Among the records below, find the lines with the word "text" and copy them.
▼
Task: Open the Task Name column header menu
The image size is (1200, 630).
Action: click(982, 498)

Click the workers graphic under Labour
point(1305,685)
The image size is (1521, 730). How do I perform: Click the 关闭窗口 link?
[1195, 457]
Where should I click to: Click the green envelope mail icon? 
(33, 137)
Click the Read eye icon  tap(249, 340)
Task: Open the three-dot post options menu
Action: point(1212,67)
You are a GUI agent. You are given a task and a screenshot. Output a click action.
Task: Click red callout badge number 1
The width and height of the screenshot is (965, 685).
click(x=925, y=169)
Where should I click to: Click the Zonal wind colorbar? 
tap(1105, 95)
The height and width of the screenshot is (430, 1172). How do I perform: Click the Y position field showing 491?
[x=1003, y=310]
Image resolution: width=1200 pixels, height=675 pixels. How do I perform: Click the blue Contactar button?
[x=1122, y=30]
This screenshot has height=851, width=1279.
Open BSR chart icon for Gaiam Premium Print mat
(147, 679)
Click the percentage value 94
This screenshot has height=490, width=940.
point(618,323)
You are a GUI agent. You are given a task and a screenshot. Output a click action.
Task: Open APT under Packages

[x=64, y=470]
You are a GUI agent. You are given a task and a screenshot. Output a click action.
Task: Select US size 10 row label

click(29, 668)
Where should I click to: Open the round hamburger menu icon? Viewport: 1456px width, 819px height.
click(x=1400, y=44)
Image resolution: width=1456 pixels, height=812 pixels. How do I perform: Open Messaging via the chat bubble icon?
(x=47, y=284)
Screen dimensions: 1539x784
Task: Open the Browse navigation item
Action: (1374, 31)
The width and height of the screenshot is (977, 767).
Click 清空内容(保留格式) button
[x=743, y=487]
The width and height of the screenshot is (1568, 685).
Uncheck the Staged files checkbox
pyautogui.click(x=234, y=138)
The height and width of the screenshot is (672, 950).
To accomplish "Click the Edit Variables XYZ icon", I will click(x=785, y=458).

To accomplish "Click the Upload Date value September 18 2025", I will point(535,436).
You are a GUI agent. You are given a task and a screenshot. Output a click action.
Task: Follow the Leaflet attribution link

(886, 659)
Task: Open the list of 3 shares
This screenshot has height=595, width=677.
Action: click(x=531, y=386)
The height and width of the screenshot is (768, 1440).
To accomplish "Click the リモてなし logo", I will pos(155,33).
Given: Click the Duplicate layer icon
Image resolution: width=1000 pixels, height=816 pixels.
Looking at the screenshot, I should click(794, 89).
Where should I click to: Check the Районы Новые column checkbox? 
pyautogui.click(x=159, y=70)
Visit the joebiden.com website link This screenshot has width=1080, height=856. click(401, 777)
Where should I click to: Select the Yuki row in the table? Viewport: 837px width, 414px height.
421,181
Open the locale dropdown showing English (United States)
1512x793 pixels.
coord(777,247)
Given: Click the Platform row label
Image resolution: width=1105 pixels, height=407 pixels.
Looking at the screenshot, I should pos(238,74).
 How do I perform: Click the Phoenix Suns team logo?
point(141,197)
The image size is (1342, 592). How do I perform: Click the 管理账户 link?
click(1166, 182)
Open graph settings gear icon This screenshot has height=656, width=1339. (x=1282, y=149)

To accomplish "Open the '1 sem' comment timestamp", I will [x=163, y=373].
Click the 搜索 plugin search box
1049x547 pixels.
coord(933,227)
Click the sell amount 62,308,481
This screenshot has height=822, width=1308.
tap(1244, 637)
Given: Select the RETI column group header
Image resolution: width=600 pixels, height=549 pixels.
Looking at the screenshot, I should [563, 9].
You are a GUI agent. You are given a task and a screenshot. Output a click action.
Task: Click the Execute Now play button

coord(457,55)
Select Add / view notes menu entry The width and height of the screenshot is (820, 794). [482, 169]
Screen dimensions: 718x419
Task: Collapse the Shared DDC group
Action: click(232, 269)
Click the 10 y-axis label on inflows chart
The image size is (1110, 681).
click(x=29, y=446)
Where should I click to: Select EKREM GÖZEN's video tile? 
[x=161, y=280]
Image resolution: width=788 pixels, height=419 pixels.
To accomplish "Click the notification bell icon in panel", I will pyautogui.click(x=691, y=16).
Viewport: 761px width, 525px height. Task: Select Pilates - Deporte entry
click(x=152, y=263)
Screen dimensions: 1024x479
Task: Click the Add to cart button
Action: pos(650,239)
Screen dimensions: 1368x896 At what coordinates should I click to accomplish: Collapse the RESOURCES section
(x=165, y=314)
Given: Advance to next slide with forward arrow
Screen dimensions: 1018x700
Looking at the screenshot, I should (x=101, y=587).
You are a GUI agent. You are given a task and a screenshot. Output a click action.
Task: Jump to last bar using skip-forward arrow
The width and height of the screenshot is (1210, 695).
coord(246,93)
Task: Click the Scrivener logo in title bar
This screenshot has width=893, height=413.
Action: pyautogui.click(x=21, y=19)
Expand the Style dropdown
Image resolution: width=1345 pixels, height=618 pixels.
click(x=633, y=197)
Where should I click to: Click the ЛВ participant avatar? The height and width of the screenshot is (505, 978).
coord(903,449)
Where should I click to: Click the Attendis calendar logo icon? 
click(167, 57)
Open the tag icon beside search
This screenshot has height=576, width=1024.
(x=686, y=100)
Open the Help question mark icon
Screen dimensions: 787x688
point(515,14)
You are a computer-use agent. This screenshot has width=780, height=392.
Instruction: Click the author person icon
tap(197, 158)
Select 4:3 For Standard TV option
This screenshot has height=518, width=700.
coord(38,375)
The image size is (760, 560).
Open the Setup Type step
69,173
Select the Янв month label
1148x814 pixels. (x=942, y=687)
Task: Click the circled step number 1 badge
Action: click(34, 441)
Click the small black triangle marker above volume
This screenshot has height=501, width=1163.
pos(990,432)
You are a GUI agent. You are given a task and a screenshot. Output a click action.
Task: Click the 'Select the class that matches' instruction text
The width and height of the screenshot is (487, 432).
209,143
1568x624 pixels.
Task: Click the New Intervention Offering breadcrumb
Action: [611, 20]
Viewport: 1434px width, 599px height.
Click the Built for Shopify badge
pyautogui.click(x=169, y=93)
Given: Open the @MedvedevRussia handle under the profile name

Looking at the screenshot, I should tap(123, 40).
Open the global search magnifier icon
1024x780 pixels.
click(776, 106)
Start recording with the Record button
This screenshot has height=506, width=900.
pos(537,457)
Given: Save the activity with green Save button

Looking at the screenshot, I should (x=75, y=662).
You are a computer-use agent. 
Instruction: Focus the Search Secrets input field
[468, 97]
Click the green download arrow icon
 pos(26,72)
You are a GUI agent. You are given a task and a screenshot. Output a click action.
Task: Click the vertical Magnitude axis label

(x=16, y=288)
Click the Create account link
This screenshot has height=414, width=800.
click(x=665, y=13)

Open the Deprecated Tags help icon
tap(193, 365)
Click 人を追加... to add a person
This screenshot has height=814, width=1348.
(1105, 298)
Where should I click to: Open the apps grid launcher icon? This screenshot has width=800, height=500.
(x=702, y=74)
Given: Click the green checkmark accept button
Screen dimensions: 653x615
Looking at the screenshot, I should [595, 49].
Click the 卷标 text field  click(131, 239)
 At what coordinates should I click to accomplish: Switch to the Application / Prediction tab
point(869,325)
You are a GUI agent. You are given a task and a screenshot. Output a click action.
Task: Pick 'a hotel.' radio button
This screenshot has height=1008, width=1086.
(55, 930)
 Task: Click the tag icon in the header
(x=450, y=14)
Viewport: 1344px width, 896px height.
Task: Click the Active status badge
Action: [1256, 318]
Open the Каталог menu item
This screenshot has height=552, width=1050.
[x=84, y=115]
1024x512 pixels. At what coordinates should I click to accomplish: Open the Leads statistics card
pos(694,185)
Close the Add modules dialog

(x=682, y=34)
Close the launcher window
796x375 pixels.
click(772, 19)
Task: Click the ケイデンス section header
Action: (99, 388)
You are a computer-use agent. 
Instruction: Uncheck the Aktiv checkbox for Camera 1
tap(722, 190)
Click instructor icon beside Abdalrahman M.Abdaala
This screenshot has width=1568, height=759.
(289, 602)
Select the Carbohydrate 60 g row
▲
- **WRITTEN RESPONSE**
Task: Click the 'Select the class that matches' instruction text
Click the 卷标 text field  click(131, 239)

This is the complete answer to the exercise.